Now we are in yet a different era, one that requires stability for long-term strategic and economic reasons. The Chinese landscape is a complicated one. The original Chinese leaders we dealt with in the 1970s were, in their conduct, more in the tradition of the Middle Kingdom than the present leaders, who are running a country whose economy is largely shaped by the market and by modern technology. The next leaders will be more modern still. China faces a number of long-term problems. First, the economic success requires constant political adaptation. Secondly, by 2003 almost all current leaders are required to leave office, which would be the first constitutional change in a communist country. Thirdly, the PLA, which will surely play a major role in the succession debate, is more assertively nationalistic than the other Chinese leaders.
In America, two schools of thought dominate contemporary debate. The view of the Clinton administration was summed up in the slogans “engagement” and “strategic partnership.” Based on the Wilsonian premise that a world composed of democracies can hold no enemies–at least none prepared to vindicate their views with force–the multiplication of contacts on trade, environment, science and technology is believed to strengthen the forces favoring international cooperation and internal pluralism.
The opposing point of view regards China as a morally flawed, inevitable adversary–at the moment with respect to Taiwan, eventually the Western Pacific, and, in time, the global equilibrium. According to this school of thought, the United States should therefore deal with China not as a strategic partner but as it did with the Soviet Union during the cold war: as a rival and a challenge, reducing trade wherever possible to nonstrategic items, creating an alliance of Asian states to help America share the burden for the defense of Asia and to contain China. Advocates of this point of view would treat Taiwan as an independent country and a military outpost and, in practice, scrap the “one-China” policy on which Sino-American relations have been based since the early 1970s.
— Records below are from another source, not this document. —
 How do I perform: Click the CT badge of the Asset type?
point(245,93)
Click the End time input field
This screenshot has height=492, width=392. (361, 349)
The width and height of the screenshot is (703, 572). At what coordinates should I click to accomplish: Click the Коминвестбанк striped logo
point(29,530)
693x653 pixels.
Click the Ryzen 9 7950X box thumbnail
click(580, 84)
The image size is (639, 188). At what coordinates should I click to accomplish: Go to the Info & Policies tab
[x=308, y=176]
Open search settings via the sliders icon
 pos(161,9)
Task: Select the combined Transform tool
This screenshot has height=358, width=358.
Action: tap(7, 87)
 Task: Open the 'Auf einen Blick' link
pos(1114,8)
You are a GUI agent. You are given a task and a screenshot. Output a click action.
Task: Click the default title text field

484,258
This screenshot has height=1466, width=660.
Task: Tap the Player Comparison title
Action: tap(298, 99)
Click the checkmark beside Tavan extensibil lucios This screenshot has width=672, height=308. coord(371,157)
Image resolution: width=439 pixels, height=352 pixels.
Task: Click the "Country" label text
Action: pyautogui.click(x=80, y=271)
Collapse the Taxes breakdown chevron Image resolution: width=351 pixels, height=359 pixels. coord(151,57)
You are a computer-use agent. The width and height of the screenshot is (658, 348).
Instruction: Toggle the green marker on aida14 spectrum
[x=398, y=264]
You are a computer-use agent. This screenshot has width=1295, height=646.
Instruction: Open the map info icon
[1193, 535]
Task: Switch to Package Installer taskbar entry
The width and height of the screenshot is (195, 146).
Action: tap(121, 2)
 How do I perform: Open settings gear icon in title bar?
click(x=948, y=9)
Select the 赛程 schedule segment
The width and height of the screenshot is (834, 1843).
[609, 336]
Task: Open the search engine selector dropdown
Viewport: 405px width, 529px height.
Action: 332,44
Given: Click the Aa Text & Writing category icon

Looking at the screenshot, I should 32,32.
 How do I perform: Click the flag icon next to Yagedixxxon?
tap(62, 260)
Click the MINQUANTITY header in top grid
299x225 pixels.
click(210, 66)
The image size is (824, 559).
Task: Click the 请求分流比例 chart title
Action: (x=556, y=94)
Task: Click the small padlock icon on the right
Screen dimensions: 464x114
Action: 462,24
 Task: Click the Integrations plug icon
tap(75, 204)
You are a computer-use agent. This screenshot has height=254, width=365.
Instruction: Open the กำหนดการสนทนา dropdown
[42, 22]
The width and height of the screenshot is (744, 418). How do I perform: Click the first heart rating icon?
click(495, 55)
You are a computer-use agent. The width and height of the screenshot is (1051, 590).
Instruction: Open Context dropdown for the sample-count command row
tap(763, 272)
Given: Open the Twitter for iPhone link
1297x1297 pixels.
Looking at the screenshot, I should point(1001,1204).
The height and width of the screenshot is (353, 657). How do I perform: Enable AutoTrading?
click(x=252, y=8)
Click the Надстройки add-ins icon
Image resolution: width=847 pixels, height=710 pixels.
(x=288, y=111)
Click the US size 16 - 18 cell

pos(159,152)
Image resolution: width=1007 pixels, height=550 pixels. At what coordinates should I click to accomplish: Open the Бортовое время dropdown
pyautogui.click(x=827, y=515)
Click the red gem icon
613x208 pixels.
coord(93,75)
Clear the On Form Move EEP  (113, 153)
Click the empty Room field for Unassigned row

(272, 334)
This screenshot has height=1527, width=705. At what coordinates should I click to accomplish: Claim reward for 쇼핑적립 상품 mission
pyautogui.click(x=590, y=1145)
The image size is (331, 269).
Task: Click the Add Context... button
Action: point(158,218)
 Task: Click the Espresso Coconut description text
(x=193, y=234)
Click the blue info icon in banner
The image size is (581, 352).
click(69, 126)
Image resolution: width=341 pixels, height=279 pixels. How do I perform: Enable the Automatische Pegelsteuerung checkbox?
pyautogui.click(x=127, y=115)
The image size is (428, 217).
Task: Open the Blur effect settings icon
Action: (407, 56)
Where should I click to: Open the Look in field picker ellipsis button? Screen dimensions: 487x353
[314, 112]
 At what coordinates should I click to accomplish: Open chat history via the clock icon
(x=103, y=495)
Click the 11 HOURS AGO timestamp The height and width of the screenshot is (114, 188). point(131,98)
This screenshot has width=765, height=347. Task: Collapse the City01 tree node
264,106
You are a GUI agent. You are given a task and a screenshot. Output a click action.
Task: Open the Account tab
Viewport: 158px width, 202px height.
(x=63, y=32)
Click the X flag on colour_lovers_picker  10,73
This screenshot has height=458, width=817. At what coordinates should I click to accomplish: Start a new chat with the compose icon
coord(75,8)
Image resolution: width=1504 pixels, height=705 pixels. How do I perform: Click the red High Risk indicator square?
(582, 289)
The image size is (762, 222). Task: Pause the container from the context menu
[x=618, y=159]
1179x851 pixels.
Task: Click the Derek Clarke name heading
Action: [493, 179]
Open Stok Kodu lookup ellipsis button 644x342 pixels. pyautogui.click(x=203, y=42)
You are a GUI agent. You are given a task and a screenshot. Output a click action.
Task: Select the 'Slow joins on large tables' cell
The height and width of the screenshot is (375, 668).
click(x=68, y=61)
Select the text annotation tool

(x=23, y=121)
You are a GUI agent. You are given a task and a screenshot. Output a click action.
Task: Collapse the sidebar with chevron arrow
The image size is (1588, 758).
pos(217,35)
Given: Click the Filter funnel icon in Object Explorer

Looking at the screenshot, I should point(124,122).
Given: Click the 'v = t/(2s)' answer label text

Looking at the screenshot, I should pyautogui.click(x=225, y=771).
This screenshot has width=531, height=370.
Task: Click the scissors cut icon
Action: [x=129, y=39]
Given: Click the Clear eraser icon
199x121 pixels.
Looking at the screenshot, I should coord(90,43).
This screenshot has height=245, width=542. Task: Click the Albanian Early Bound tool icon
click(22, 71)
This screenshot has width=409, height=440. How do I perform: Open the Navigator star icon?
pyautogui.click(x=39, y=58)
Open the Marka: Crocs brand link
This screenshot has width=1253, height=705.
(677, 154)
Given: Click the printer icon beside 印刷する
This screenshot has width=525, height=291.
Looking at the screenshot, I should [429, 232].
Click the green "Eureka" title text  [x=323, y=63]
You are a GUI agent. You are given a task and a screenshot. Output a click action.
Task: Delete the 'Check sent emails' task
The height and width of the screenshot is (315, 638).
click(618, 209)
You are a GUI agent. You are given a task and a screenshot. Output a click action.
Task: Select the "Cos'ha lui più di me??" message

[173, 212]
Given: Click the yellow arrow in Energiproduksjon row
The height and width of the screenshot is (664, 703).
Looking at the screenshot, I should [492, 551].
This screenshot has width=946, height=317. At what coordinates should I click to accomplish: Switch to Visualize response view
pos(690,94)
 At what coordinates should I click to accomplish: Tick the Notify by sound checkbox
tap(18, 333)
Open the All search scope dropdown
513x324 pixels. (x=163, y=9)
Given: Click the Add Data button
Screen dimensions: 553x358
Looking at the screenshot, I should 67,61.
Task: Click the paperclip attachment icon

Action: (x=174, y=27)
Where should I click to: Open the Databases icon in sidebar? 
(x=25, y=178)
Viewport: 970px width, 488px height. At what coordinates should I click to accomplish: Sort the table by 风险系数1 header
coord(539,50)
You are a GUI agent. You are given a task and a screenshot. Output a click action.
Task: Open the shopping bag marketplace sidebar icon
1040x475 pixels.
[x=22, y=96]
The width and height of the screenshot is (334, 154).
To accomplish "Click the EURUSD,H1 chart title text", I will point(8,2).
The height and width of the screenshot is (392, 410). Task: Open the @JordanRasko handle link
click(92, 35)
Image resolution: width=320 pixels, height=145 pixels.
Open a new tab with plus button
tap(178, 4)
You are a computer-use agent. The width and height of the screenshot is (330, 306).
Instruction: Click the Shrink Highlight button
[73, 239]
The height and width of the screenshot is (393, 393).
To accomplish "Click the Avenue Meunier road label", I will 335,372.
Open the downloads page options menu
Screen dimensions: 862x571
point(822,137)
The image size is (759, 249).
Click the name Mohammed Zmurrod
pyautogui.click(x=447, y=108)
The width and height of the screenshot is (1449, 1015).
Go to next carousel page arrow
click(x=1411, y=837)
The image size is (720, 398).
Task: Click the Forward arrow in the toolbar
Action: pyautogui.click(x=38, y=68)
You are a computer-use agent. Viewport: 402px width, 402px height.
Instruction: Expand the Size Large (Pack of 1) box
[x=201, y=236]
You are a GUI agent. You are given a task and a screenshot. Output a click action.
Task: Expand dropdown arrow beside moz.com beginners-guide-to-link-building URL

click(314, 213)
The fundamental question for President Bush is whether either of these approaches really meets America’s needs. It is one thing to reject a strategic partnership that never functioned; it is another to adopt the cold-war containment policy as it had been applied to the Soviet Union and to act as if China were a permanent adversary. Such a policy would isolate America in Asia and in the world. America will resist attempts by any power to achieve hegemony, as it proved in three wars in the last century. The challenge is to devise a policy open to cooperation but decisive in resisting aggression. Confrontation with China should be a last resort, not the strategic choice. The Bush administration’s handling of the crisis over the reconnaissance plane is a good first step in that direction.